■ PROBLEM DETAILS
Resume the cryptojacking detection text below from the point where it stops.
# START OF DOCUMENT TEXT
Skip to content

Empirical validation code for SLR paper: AI-Based Detection of Cloud Cryptojacking

License

Notifications You must be signed in to change notification settings

AmitabhCh822/cryptojacking-validation

Repository files navigation

Cryptojacking Detection Validation

Empirical Validation for AI-Based Cloud Cryptojacking Detection

Python 3.10+ License: MIT Google Colab

Overview

This repo contains the validation code for our systematic literature review:

Detecting Cryptojacking in Cloud Environments: A Systematic Review of AI-Based Defenses, Deployment Challenges, and Research Gaps
Amitabh Chakravorty, Nelly Elsayed
School of Information Technology, University of Cincinnati
International Journal of Information Security (Springer Nature)

We took representative ML models from the reviewed literature and tested them on public datasets to see how well reported results actually hold up. The short answer: they often don't. Reported accuracies are frequently inflated by data leakage and testing only on attack types the model already knows.

Key Findings

Our Results (After Fixing Data Leakage + Rigorous Evaluation)

Dataset Best Model Accuracy F1-Score Training Time
DS2OS XGBoost 96.26% 0.9695 3.16s
NSL-KDD XGBoost 80.82% 0.8073 3.67s

How That Compares to the Literature

Study Model Dataset Reported Ours Gap
Tekin et al. RF DS2OS ~99.00% 96.26% -2.74%
Tiwari et al. LightGBM DS2OS 98.52% 96.26% -2.26%
Safaei Pour et al. RF NSL-KDD 99.60% 77.17% -22.43%
Safaei Pour et al. Gradient Boosting NSL-KDD 99.60% 78.25% -21.35%

Why the gap?
# END OF DOCUMENT TEXT
# START OF EXTRACTED INFORMATION
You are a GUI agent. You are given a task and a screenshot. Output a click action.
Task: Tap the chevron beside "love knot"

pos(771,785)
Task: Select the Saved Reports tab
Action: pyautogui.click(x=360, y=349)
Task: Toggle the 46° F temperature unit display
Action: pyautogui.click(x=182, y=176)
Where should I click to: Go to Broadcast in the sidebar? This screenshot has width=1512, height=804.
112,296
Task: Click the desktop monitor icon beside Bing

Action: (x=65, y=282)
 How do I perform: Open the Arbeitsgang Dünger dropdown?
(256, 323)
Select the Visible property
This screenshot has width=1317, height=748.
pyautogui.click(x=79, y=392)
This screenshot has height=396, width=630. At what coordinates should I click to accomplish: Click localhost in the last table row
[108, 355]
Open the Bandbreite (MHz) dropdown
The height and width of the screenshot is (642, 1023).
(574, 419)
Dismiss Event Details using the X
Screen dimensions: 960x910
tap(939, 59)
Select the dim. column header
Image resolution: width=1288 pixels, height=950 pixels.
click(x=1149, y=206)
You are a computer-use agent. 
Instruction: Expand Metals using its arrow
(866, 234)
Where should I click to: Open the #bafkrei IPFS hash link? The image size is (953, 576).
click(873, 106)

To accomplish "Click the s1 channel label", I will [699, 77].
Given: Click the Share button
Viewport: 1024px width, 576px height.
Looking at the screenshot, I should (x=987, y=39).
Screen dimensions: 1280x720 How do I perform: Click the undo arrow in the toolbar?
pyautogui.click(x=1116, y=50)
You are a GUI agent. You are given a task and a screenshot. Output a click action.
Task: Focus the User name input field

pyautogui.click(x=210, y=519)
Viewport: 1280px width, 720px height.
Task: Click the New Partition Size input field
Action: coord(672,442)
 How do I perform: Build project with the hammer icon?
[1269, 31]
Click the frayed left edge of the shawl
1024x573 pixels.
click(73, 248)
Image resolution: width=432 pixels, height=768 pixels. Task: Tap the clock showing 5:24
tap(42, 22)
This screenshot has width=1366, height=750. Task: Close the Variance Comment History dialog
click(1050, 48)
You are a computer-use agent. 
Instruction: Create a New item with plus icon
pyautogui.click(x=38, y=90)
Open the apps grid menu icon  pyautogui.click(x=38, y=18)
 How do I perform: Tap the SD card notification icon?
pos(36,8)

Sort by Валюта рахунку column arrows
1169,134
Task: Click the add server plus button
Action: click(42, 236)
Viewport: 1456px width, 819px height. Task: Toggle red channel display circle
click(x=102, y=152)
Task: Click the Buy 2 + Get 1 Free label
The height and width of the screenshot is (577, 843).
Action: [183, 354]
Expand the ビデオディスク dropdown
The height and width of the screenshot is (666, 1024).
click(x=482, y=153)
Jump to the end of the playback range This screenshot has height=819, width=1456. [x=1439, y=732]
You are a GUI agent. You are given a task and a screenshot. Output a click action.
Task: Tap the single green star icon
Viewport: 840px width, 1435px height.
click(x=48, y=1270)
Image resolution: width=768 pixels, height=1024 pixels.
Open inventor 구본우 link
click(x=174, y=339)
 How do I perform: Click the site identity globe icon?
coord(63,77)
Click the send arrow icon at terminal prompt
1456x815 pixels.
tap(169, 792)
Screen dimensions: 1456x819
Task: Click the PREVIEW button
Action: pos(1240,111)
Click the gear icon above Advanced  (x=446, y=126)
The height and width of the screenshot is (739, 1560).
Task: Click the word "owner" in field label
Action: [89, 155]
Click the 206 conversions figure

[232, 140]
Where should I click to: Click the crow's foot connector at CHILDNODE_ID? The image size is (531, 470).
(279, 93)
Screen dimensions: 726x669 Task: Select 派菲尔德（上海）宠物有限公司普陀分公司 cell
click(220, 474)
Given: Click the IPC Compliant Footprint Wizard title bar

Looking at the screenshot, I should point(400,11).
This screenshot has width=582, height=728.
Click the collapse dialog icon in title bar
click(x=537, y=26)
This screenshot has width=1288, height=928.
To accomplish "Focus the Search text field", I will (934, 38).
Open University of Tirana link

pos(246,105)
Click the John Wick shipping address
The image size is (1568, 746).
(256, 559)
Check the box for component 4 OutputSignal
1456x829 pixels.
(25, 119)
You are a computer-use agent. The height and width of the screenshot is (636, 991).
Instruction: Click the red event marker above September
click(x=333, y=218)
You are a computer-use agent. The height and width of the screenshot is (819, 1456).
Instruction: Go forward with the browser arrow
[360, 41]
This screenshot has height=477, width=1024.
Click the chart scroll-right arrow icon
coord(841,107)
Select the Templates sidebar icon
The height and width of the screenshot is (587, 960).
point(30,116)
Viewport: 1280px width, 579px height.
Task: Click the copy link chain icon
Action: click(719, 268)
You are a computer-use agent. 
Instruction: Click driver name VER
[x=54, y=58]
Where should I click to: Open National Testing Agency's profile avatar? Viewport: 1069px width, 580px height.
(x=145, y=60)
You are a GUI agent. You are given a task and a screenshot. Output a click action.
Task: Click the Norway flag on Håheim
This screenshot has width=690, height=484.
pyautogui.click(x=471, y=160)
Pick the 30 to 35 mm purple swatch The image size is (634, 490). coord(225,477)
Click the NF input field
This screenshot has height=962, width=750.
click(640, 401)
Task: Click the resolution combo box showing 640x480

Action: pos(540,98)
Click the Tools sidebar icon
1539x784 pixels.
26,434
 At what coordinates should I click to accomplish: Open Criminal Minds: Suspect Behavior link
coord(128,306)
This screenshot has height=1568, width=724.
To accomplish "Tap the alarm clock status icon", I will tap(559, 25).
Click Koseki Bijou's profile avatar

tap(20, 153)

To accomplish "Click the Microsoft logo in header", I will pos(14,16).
# END OF EXTRACTED INFORMATION
■ RESULT FOR THIS EXERCISE
  • DS2OS (~3% drop): Original studies kept identifier columns (timestamp, sourceID, sourceAddress) that leak the target variable. Once you remove those, the model has to actually learn behavioral patterns instead of memorizing IDs.
  • NSL-KDD (~22% drop): Original studies tested on random splits of training data, so models only ever saw attack types they'd been trained on. We used the official KDDTest+ holdout, which includes novel attacks (mscan, saint, apache2, processtable) absent from training. That's a much harder test, and it's closer to what real deployment looks like.

Note: Both datasets are proxies for cloud cryptojacking. No public dataset captures actual cloud VM, container, or Kubernetes telemetry with labeled cryptomining activity. That's one of the biggest findings from our review.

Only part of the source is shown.